━━ Entries supplied ━━

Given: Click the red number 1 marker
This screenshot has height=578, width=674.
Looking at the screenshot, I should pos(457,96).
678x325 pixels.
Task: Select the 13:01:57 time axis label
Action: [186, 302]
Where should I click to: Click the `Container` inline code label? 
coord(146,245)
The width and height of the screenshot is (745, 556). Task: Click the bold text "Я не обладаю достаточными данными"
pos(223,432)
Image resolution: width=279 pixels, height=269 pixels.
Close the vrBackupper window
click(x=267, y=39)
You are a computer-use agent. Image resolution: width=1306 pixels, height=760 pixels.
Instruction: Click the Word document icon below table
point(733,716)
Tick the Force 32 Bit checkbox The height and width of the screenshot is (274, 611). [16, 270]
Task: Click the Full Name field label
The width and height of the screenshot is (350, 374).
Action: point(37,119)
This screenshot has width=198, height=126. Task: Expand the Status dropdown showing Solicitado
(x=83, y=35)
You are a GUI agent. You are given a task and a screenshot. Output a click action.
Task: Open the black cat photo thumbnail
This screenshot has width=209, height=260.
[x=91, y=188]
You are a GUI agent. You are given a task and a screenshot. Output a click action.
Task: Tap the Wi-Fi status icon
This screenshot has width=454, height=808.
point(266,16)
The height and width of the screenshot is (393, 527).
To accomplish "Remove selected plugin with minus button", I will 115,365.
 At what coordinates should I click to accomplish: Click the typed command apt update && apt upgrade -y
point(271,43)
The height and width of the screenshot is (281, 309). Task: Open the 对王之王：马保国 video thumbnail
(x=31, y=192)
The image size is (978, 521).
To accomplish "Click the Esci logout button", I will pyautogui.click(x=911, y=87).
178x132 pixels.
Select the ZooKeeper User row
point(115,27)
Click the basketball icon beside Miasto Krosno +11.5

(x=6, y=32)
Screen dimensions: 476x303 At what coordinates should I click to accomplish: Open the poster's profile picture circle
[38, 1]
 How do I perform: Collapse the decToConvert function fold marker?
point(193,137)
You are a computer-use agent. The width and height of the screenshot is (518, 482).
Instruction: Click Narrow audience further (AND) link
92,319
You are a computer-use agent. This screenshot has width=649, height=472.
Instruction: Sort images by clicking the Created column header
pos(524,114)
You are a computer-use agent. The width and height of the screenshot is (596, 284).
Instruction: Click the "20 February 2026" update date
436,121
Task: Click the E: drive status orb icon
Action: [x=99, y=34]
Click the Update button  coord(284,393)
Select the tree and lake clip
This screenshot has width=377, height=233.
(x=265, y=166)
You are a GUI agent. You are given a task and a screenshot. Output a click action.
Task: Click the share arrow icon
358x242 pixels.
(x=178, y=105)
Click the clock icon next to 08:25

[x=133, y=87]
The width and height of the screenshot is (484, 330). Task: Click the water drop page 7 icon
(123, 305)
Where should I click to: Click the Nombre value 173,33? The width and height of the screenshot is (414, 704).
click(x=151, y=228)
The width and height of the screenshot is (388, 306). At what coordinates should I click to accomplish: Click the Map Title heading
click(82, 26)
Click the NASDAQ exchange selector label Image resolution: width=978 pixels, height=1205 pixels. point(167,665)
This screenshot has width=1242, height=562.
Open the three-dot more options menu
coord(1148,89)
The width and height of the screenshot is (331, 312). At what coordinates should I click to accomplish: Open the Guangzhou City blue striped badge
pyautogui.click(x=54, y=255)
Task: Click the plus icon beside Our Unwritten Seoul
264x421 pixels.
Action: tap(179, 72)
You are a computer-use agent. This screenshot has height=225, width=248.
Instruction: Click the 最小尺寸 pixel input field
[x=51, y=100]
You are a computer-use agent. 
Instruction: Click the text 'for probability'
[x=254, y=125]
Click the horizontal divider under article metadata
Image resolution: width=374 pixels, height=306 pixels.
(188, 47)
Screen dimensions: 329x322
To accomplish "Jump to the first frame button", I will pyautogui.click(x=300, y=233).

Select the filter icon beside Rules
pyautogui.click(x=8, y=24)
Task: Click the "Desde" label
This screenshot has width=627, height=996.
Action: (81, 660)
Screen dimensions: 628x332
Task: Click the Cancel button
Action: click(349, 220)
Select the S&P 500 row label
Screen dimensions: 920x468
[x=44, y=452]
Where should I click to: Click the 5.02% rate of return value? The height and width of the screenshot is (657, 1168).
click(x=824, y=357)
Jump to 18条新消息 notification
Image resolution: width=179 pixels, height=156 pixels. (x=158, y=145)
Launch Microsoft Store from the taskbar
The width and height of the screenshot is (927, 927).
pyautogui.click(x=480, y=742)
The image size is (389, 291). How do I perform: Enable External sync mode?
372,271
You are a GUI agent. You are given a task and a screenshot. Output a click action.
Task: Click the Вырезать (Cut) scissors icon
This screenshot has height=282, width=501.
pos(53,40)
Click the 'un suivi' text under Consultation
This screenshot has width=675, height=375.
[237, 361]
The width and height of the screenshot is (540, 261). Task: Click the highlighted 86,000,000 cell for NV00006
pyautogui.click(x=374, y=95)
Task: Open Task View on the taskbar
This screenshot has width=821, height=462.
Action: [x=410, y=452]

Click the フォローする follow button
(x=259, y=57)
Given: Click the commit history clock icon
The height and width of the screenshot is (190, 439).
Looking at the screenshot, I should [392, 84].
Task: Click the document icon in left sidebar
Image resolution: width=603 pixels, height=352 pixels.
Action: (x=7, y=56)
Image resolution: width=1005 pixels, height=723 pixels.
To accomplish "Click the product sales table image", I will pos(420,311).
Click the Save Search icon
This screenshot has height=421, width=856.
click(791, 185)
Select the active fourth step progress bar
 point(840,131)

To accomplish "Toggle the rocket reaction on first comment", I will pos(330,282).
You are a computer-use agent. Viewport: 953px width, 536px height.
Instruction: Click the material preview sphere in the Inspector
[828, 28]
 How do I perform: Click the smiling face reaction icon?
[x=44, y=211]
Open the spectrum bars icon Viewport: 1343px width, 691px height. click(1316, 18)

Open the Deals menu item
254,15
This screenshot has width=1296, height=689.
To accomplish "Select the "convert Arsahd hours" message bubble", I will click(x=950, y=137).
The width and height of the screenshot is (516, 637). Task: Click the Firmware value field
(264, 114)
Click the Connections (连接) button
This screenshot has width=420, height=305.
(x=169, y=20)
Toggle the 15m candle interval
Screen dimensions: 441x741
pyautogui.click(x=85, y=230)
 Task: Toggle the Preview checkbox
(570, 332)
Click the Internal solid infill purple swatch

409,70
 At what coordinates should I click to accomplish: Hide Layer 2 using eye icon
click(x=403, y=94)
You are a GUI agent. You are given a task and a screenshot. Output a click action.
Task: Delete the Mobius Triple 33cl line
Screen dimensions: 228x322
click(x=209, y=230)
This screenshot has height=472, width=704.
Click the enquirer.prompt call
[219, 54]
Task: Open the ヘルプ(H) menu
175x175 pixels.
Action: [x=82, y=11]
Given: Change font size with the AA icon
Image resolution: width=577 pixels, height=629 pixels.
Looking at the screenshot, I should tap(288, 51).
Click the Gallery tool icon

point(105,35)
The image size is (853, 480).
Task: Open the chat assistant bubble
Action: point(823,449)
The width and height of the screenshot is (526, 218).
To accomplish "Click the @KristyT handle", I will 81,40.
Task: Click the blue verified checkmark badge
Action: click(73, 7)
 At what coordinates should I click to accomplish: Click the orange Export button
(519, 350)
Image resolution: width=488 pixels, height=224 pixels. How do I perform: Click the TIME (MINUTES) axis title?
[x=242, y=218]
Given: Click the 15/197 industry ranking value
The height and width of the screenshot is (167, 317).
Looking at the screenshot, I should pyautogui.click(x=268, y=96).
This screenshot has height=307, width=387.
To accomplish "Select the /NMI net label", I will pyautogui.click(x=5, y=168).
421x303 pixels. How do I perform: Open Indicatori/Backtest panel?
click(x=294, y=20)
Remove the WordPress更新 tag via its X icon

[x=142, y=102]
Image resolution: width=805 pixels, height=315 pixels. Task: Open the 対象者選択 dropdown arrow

━━━

Work instructions
Your answer should consist of the lines above that hold the word "computer", copied exactly.

Exercise result
You are a computer-use agent. Image resolution: width=1306 pixels, height=760 pixels.
You are a computer-use agent. The width and height of the screenshot is (518, 482).
You are a computer-use agent. This screenshot has width=649, height=472.
You are a computer-use agent. The width and height of the screenshot is (596, 284).
You are a computer-use agent. This screenshot has height=225, width=248.
You are a computer-use agent. 
You are a computer-use agent. Viewport: 953px width, 536px height.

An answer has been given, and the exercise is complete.